3.1 Introduction

This chapter discusses the most important family of data types in base R: vectors10. While you’ve probably already used many (if not all) of the different types of vectors, you may not have thought deeply about how they’re interrelated. In this chapter, I won’t cover individual vectors types in too much detail, but I will show you how all the types fit together as a whole. If you need more details, you can find them in R’s documentation.

Vectors come in two flavours: atomic vectors and lists11. They differ in terms of their elements’ types: for atomic vectors, all elements must have the same type; for lists, elements can have different types. While not a vector, NULL is closely related to vectors and often serves the role of a generic zero length vector. This diagram, which we’ll be expanding on throughout this chapter, illustrates the basic relationships:

Every vector can also have attributes, which you can think of as a named list of arbitrary metadata. Two attributes are particularly important. The dimension attribute turns vectors into matrices and arrays and the class attribute powers the S3 object system. While you’ll learn how to use S3 in Chapter 13, here you’ll learn about some of the most important S3 vectors: factors, date and times, data frames, and tibbles. And while 2D structures like matrices and data frames are not necessarily what come to mind when you think of vectors, you’ll also learn why R considers them to be vectors.

Quiz

Take this short quiz to determine if you need to read this chapter. If the answers quickly come to mind, you can comfortably skip this chapter. You can check your answers in Section 3.8.
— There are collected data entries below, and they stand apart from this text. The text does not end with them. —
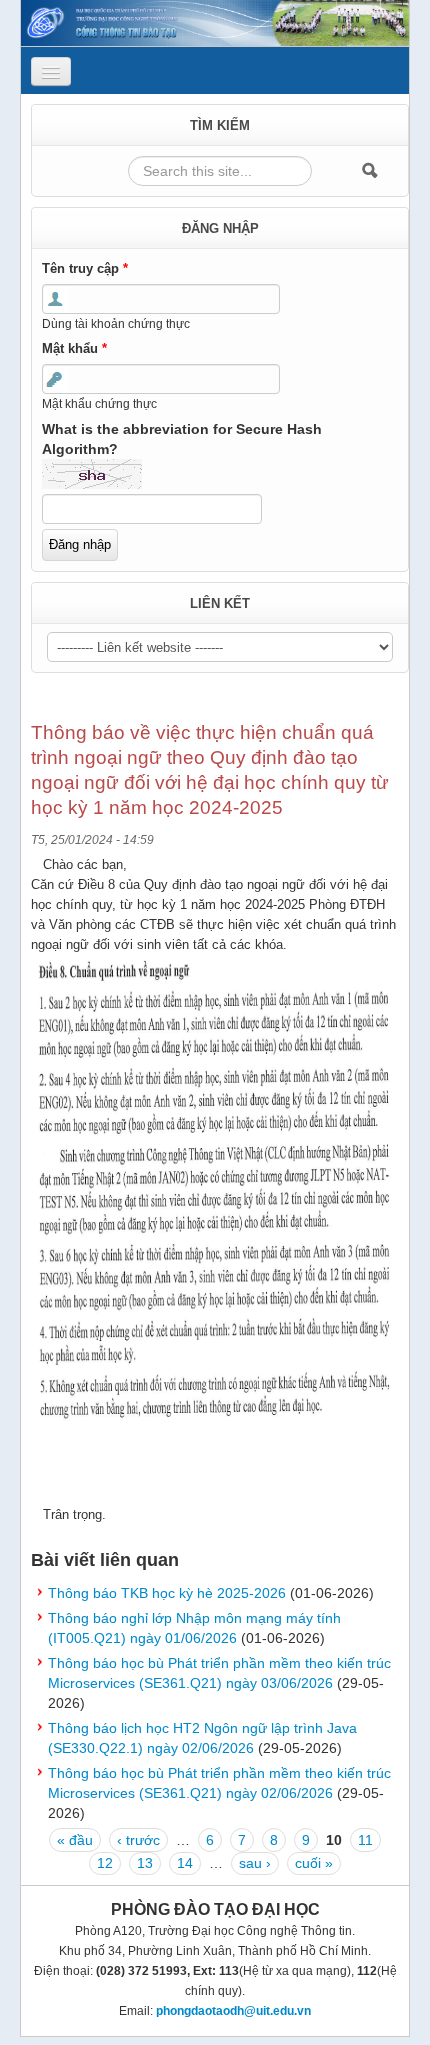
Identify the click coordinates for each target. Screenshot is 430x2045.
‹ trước (138, 1840)
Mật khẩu (74, 348)
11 (365, 1840)
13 (145, 1863)
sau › (255, 1863)
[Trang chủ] (215, 22)
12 (105, 1863)
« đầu (75, 1840)
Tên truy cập (85, 268)
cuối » (314, 1863)
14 (185, 1863)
1. What are the four common types of atomic vectors? What are the two rare types?

2. What are attributes? How do you get them and set them?
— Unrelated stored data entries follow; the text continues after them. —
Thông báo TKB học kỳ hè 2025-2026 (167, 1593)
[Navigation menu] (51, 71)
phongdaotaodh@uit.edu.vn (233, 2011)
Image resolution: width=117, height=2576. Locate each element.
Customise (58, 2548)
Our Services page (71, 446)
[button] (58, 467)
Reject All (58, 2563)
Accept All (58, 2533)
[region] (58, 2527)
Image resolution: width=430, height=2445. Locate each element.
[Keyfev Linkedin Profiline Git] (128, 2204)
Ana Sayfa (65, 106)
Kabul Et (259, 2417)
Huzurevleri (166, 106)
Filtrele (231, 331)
3. How is a list different from an atomic vector? How is a matrix different from a data frame?

4. Can you have a list that is a matrix? Can a data frame have a column that is a matrix?

5. How do tibbles behave differently from data frames?

Outline

• Section 3.2 introduces you to the atomic vectors: logical, integer, double, and character. These are R’s simplest data structures.

• Section 3.3 takes a small detour to discuss attributes, R’s flexible metadata specification. The most important attributes are names, dimensions, and class.

• Section 3.4 discusses the important vector types that are built by combining atomic vectors with special attributes. These include factors, dates, date-times, and durations.

• Section 3.5 dives into lists. Lists are very similar to atomic vectors, but have one key difference: an element of a list can be any data type, including another list. This makes them suitable for representing hierarchical data.

• Section 3.6 teaches you about data frames and tibbles, which are used to represent rectangular data. They combine the behaviour of lists and matrices to make a structure ideally suited for the needs of statistical data.

1. Collectively, all the other data types are known as “node” types, which include things like functions and environments. You’re most likely to come across this highly technical term when using gc(): the “N” in Ncells stands for nodes and the “V” in Vcells stands for vectors.↩︎

2. A few places in R’s documentation call lists generic vectors to emphasise their difference from atomic vectors.↩︎